Clauder Arcanjo
— Você não devia ter largado tudo. Tal busca, como
qualquer busca humana, era aquilo que o mantinha vivo, útil. Sem ela, você
ficará no vazio, ou, no máximo, no húmus do nada. Nada este, acredite, colhido
na cova da terra dura, numa noite fria e longa. Onde o medo e a dor serão eles
os únicos, e desleais, companheiros. Repare agora na sofreguidão dos seus
passos, na tibieza de sua voz, nessa face lívida e carregada de dobras de
receios. Não, não conseguirá subir ao cume de...
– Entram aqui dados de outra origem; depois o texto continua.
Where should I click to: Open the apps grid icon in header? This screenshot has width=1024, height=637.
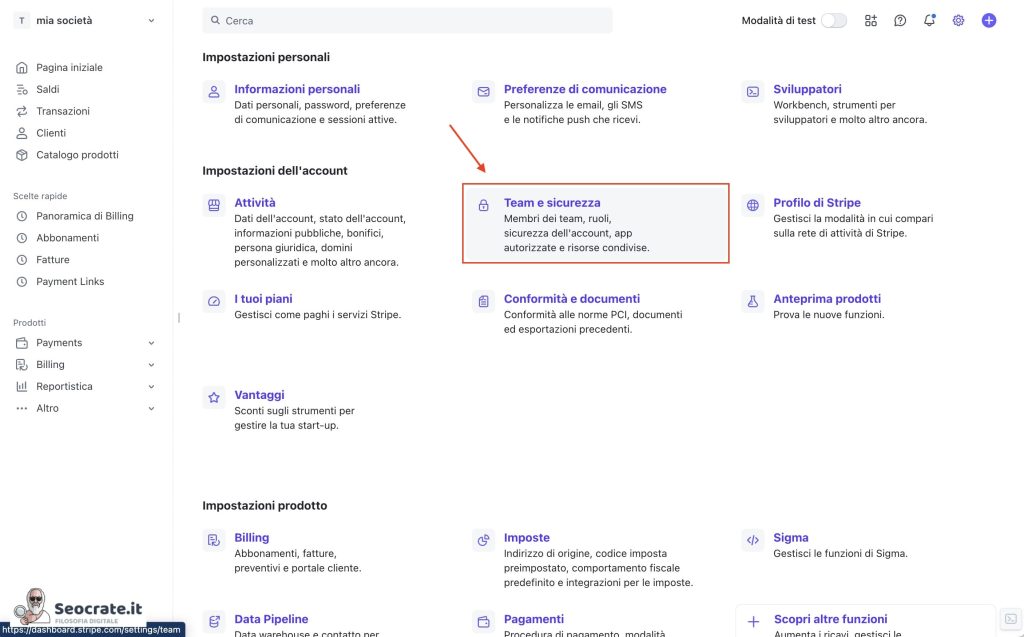(x=871, y=20)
............................. — Eu nunca quis, nem quero, chegar ao topo! A
planície sempre me bastou. Nela, o que há de concreto e permanente me basta;
bem como o seu cabedal de dúvidas é o bastante para pesar-me nas costas. Somos
humanos, e a junção desses dois bocados não pode transbordar do pote da nossa
carne, há um limite no volume do espírito que os contém e retém...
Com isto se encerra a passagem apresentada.